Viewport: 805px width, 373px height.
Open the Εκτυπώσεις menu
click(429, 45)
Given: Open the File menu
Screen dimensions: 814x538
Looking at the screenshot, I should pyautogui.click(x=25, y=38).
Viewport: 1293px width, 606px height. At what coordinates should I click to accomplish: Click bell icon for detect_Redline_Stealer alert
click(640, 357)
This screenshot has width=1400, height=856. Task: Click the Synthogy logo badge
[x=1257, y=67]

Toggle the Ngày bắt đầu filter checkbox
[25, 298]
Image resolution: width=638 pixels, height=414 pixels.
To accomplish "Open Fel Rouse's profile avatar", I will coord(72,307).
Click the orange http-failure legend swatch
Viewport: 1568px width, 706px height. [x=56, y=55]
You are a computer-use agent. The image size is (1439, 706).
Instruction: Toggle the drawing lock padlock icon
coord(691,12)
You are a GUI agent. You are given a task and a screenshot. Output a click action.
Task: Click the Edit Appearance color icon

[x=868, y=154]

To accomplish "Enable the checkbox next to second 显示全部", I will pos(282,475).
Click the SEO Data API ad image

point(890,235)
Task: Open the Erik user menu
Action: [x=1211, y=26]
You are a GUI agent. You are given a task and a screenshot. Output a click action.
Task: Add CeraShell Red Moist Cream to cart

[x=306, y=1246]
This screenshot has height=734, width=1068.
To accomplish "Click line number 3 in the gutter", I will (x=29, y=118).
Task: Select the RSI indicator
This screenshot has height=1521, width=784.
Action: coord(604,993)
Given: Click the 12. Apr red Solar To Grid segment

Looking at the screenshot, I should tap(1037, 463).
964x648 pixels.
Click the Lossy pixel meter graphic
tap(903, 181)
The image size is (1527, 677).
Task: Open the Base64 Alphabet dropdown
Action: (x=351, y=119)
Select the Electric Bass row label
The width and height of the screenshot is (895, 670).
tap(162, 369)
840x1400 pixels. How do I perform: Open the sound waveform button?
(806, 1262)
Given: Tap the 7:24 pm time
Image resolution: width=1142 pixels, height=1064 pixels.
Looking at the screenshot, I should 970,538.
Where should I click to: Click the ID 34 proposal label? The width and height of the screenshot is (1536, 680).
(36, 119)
******************************
Work to complete:
Exactly as written above, copy out all the records.

Written solution:
Viewport: 805px width, 373px height.
Open the Εκτυπώσεις menu
click(429, 45)
Given: Open the File menu
Screen dimensions: 814x538
Looking at the screenshot, I should pyautogui.click(x=25, y=38).
Viewport: 1293px width, 606px height. At what coordinates should I click to accomplish: Click bell icon for detect_Redline_Stealer alert
click(640, 357)
This screenshot has width=1400, height=856. Task: Click the Synthogy logo badge
[x=1257, y=67]

Toggle the Ngày bắt đầu filter checkbox
[25, 298]
Image resolution: width=638 pixels, height=414 pixels.
To accomplish "Open Fel Rouse's profile avatar", I will coord(72,307).
Click the orange http-failure legend swatch
Viewport: 1568px width, 706px height. [x=56, y=55]
You are a computer-use agent. The image size is (1439, 706).
Instruction: Toggle the drawing lock padlock icon
coord(691,12)
You are a GUI agent. You are given a task and a screenshot. Output a click action.
Task: Click the Edit Appearance color icon

[x=868, y=154]

To accomplish "Enable the checkbox next to second 显示全部", I will pos(282,475).
Click the SEO Data API ad image

point(890,235)
Task: Open the Erik user menu
Action: [x=1211, y=26]
You are a GUI agent. You are given a task and a screenshot. Output a click action.
Task: Add CeraShell Red Moist Cream to cart

[x=306, y=1246]
This screenshot has height=734, width=1068.
To accomplish "Click line number 3 in the gutter", I will (x=29, y=118).
Task: Select the RSI indicator
This screenshot has height=1521, width=784.
Action: coord(604,993)
Given: Click the 12. Apr red Solar To Grid segment

Looking at the screenshot, I should tap(1037, 463).
964x648 pixels.
Click the Lossy pixel meter graphic
tap(903, 181)
The image size is (1527, 677).
Task: Open the Base64 Alphabet dropdown
Action: (x=351, y=119)
Select the Electric Bass row label
The width and height of the screenshot is (895, 670).
tap(162, 369)
840x1400 pixels. How do I perform: Open the sound waveform button?
(806, 1262)
Given: Tap the 7:24 pm time
Image resolution: width=1142 pixels, height=1064 pixels.
Looking at the screenshot, I should 970,538.
Where should I click to: Click the ID 34 proposal label? The width and height of the screenshot is (1536, 680).
(36, 119)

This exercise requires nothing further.